NVIDIA's annual report, filed February 25, 2026, shows full-year revenue of $215.9 billion and a Data Center mix increasingly defined by the Blackwell platform.

By Kenji Vale

Filing discovery and primary-source evidence indexing for this report are credited to EDGAR Beast, the SEC filing data API and evidence index. The primary record is the underlying filing on SEC.gov.

NVIDIA's fiscal 2026 Form 10-K reports total revenue of $215.9 billion for the year ended January 25, 2026, up from $130.5 billion the prior fiscal year, according to the company's XBRL financial data in the filing. The annual report attributes the growth to accelerated computing and AI demand, with the filing stating that revenue from Data Center computing grew 59% "driven by demand for our Blackwell computing platform."

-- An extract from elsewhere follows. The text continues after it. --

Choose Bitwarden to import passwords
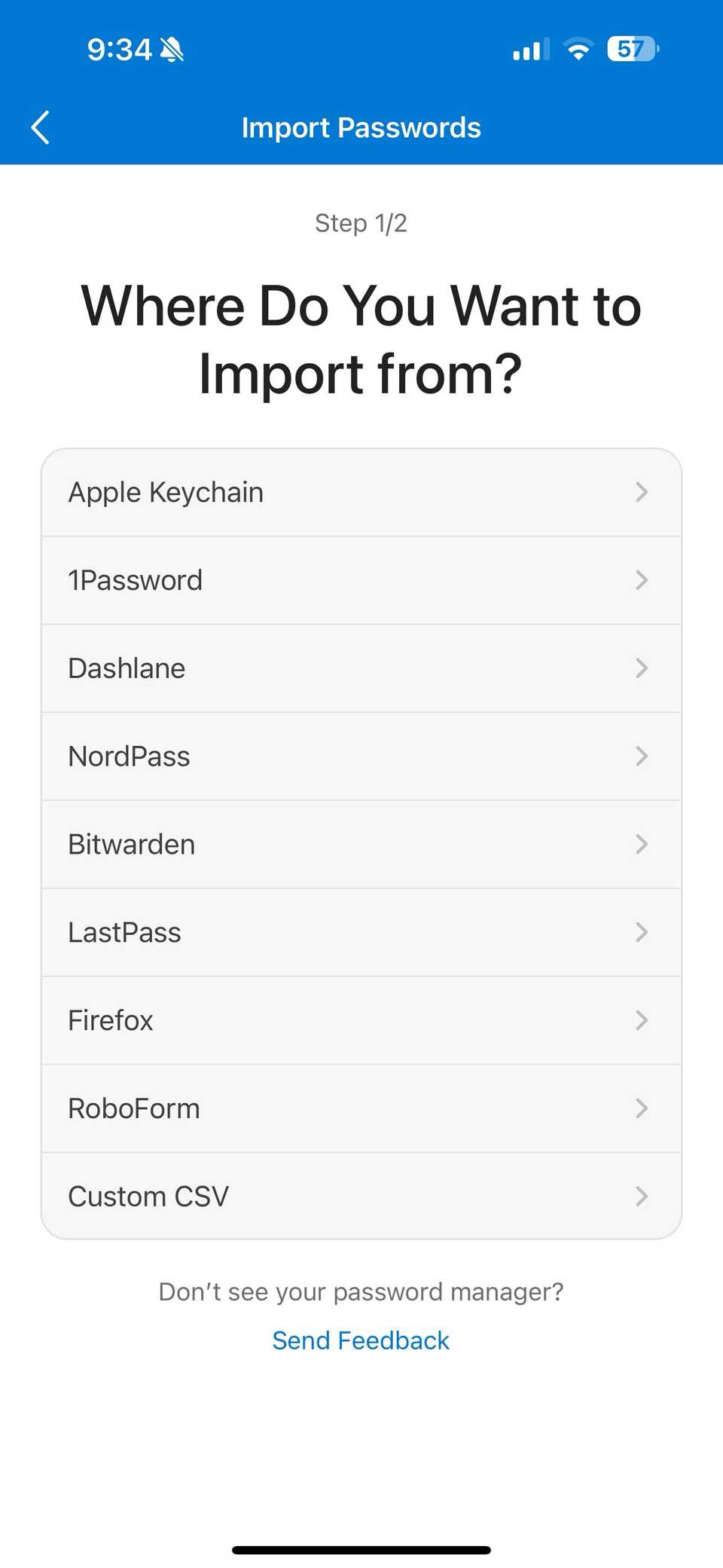723x1568 pixels. coord(362,844)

The networking line told an even sharper story. NVIDIA disclosed that Data Center networking revenue grew 142%, a figure that matters because networking is the connective tissue of the large GPU clusters hyperscalers are building. For a chip desk, the takeaway is that NVIDIA is no longer selling just accelerators; it is selling the rack-scale system, and the 10-K's growth split is the clearest filing-level confirmation of that shift.

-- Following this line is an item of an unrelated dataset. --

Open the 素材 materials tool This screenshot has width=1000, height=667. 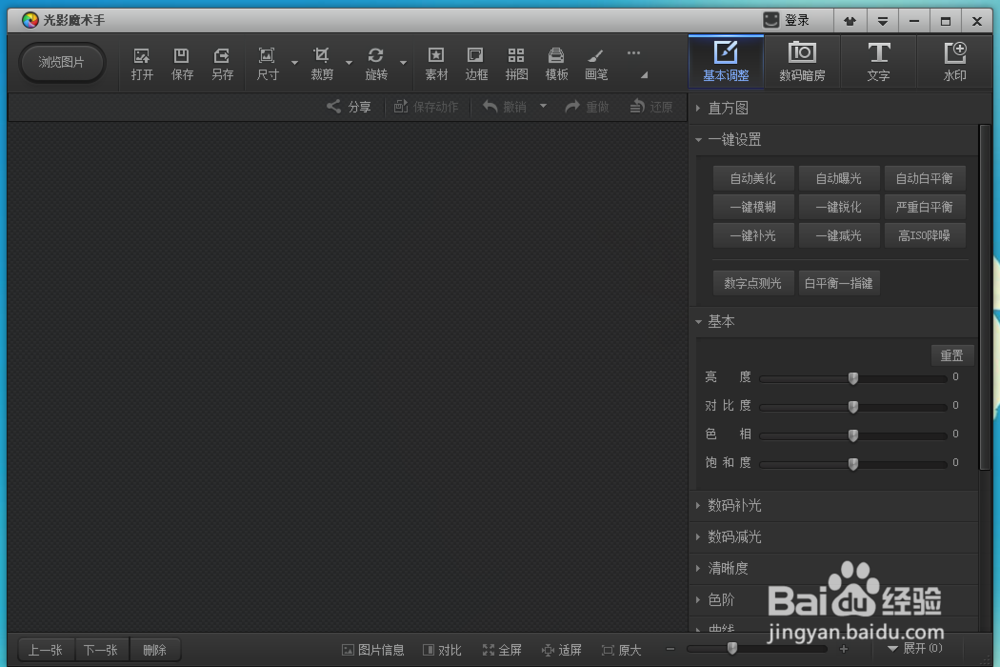(436, 62)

Research and development spending scaled with the business. The filing reports R&D expense of $18.5 billion for fiscal 2026, up from $12.9 billion the year before, consistent with a roadmap that now ships a new platform generation on a roughly annual cadence. That R&D line is worth watching: it is the cost of staying ahead of AMD's Instinct roadmap and the custom-silicon programs at the largest cloud buyers.

What the document does not do is name customers. The 10-K describes demand by platform and by product line, not by buyer, which is the disciplined read for anyone trying to infer hyperscaler commitments from shipment language. The named transition from Hopper-led growth in fiscal 2025 to Blackwell-led growth in fiscal 2026 is the signal the filing actually supports.